Additionally my shader compiles successfully:
INFO: SHADER: [ID 1] Vertex shader compiled successfully
INFO: SHADER: [ID 2] Fragment shader compiled successfully
INFO: SHADER: [ID 3] Program shader loaded successfully
INFO: SHADER: [ID 3] Default shader loaded successfully
I expect the shader to make the lights cast a basic lighting effect on every entities.
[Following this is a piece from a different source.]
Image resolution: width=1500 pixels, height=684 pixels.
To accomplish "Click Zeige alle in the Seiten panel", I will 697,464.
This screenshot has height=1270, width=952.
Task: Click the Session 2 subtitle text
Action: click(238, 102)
I don't want to set a max amount of lights because I want the user to add as many lights as they want in realtime, it can be 1, 10, 100, 1000 or even 2000+.
I also tried to follow this solution from other post but with no luck: https://stackoverflow.com/a/50549567/11647955
This is also not a duplicate of: Should I ever use a `vec3` inside of a uniform buffer or shader storage buffer object? I am not interested in UBO, only SSBO.